Finanza di strada, il nuovo libro di Franco Becchis per orientarsi nel labirinto del mondo del denaro

Finanza di strada. Storie di denaro, speranze e illusioni è l’ultimo libro di Franco Becchis economista e scrittore che racconta di strani finanzieri che vendono scatole vuote, influencer che promuovono prodotti finanziari sui social, risparmiatori che credono alla promessa di tassi di interesse astronomici, ma anche sale bingo, banchetti alle isole Cayman e dubbi investimenti in riforestazioni

Questi sono gli incontri e le storie di questo libro, in cui si scoprono tutti i segreti della finanza di oggi. Tra truffe, derivati e criptovalute, usando un linguaggio accessibile e fornendo esempi tratti dalla vita di tutti i giorni, l’economista Franco Becchis aiuta a orientarsi nel complesso labirinto del mondo del denaro, per agire in modo consapevole.
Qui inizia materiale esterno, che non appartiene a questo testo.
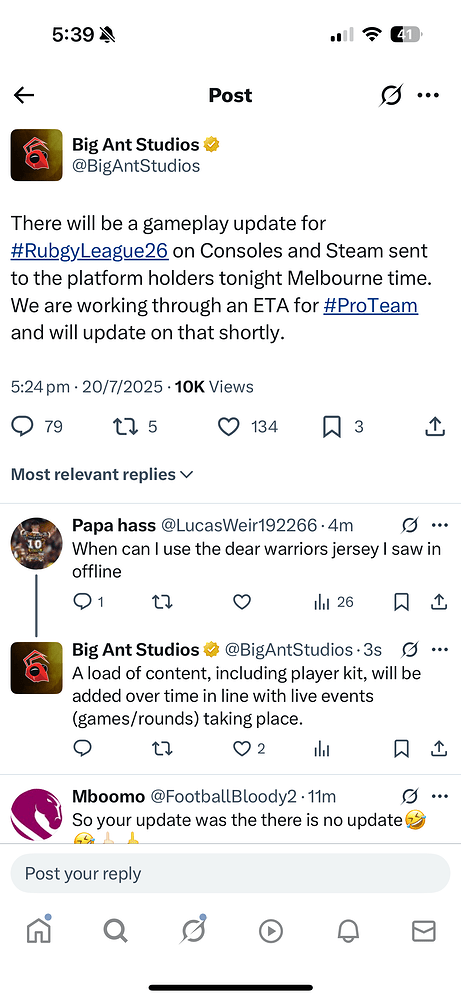461x1000 pixels.
Task: View analytics for Papa hass reply
Action: pos(333,602)
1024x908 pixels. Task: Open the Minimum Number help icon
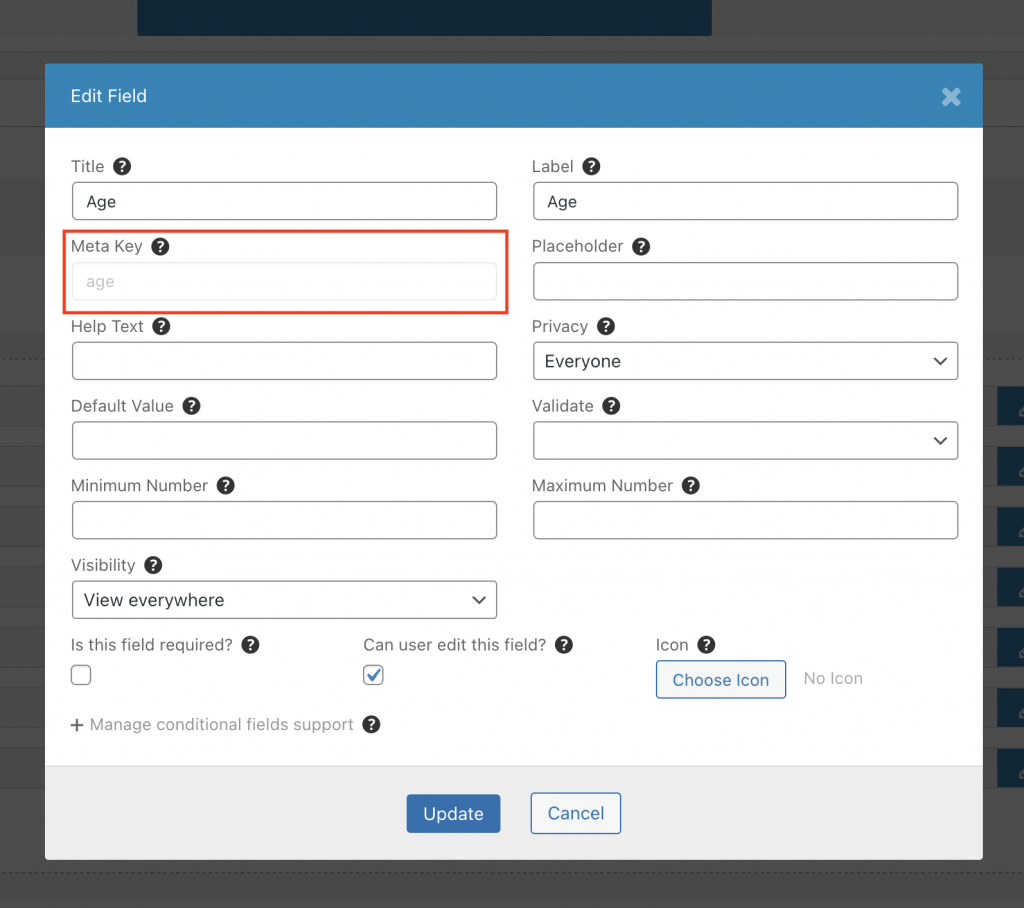pos(225,485)
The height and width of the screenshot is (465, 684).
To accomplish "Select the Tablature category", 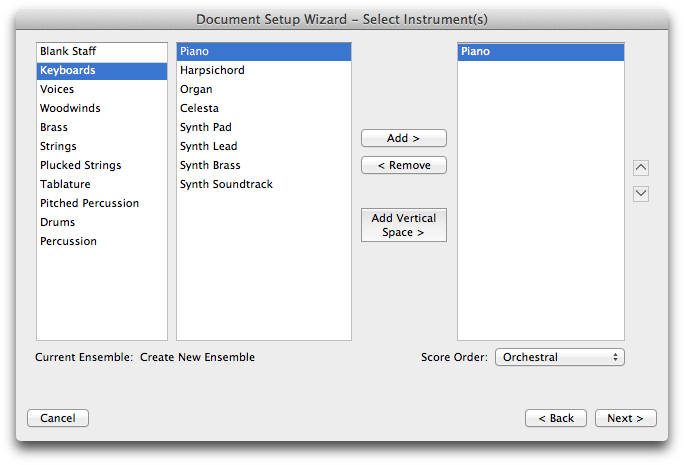I will tap(102, 184).
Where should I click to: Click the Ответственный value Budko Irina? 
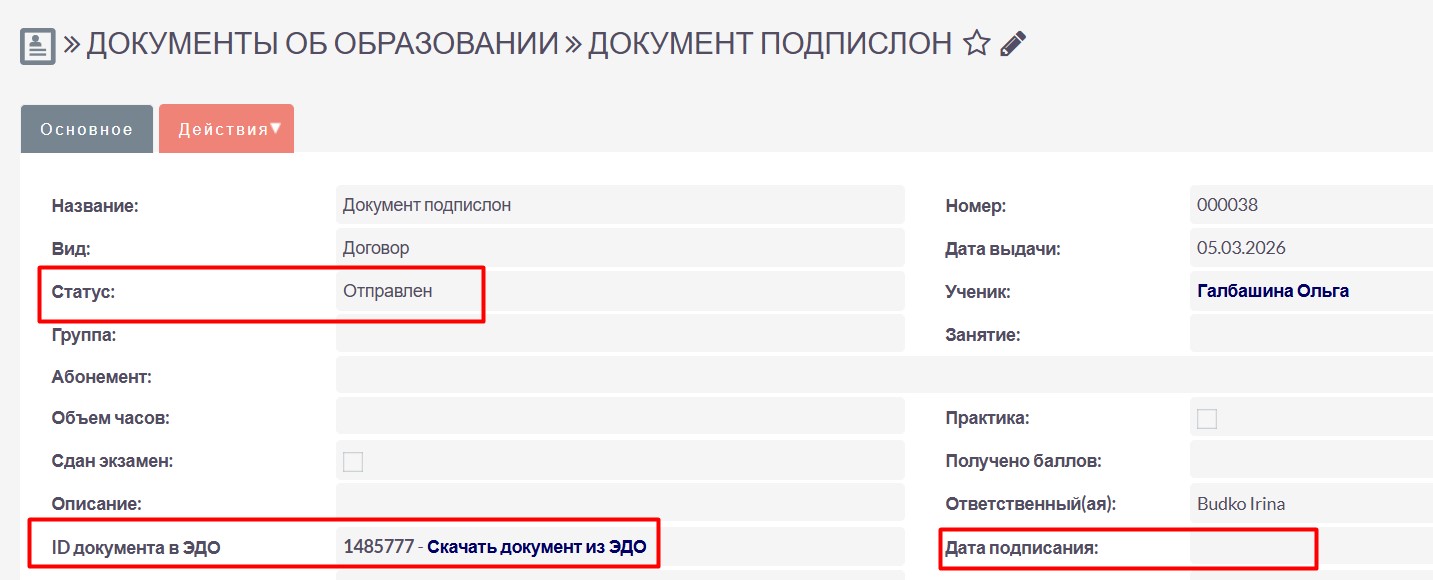(x=1240, y=504)
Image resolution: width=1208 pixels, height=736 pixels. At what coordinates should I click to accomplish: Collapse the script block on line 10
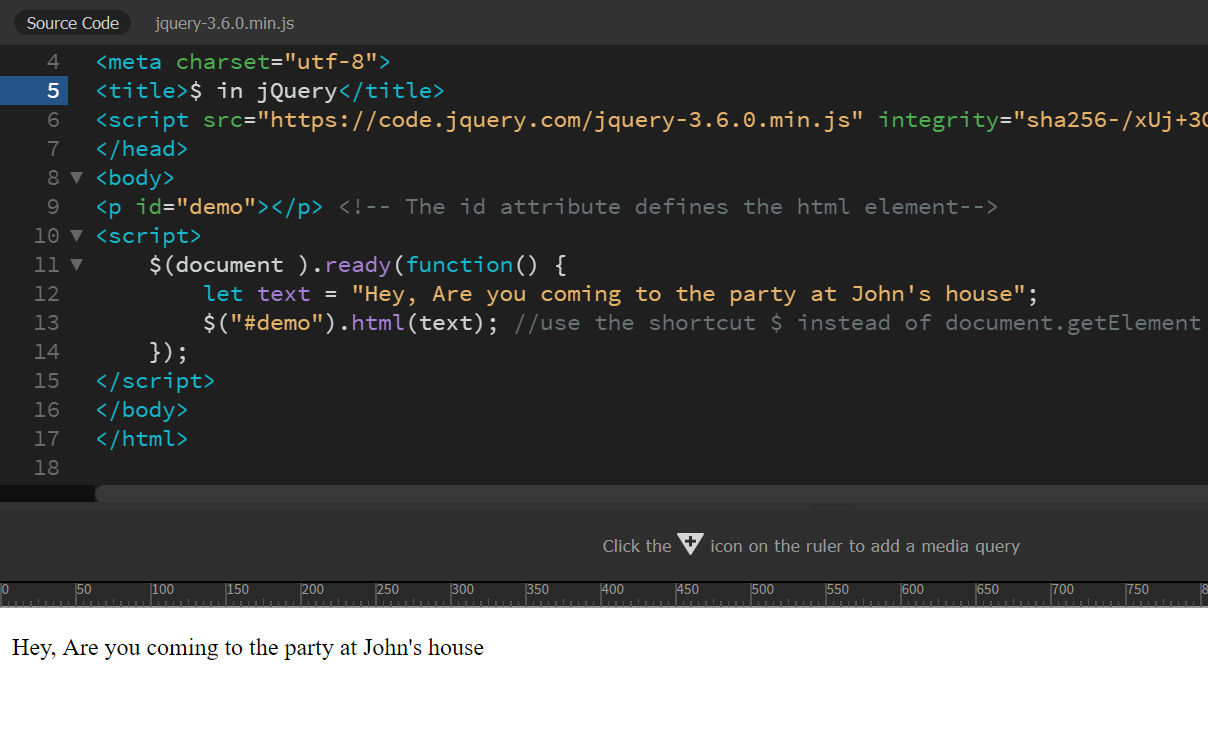77,235
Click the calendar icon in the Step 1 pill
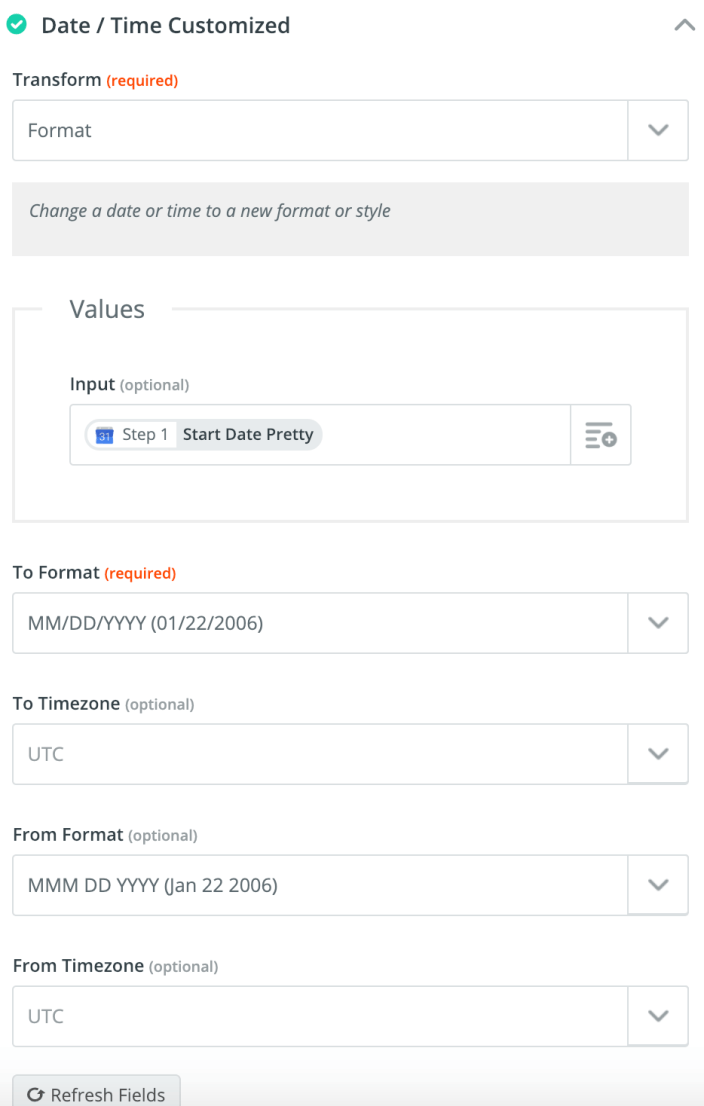The image size is (704, 1106). (103, 434)
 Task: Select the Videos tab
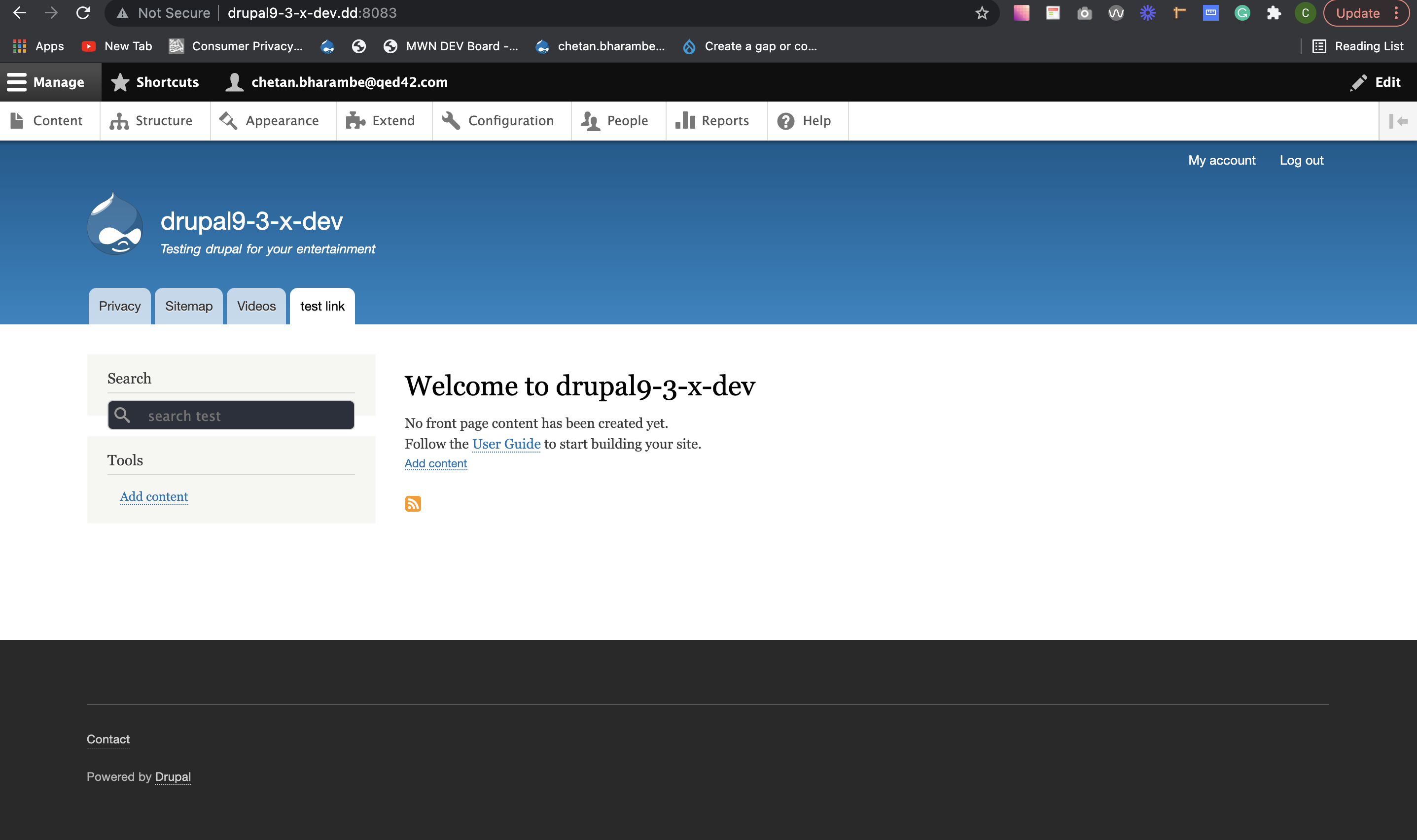(x=256, y=306)
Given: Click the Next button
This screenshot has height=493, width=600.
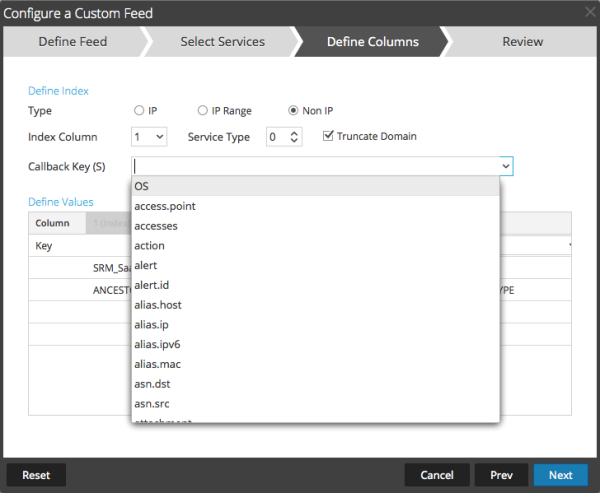Looking at the screenshot, I should [560, 475].
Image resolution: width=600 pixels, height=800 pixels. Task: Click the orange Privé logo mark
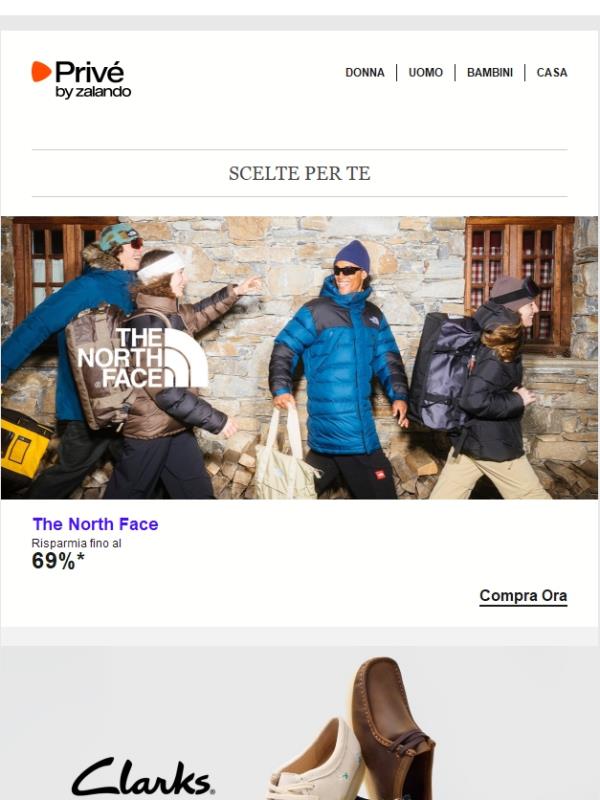(41, 71)
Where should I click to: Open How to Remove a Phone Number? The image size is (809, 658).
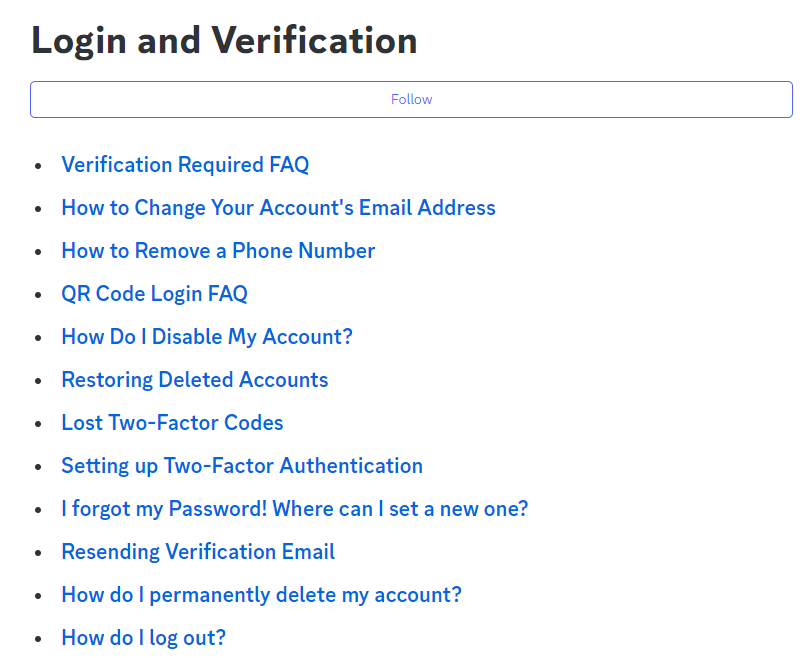click(218, 250)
Franco Becchis è un economista e scrittore, direttore scientifico della Fondazione per l’Ambiente e della Turin School of Regulation. Ha insegnato Economia e Finanza come professore aggiunto presso il Politecnico di Torino e l’Università del Piemonte Orientale. Ha inventato la figura dell’economista di strada, un approccio didattico all’economia e alla finanza che parte dall’osservazione del quotidiano, dei luoghi pubblici e dei comportamenti sociali.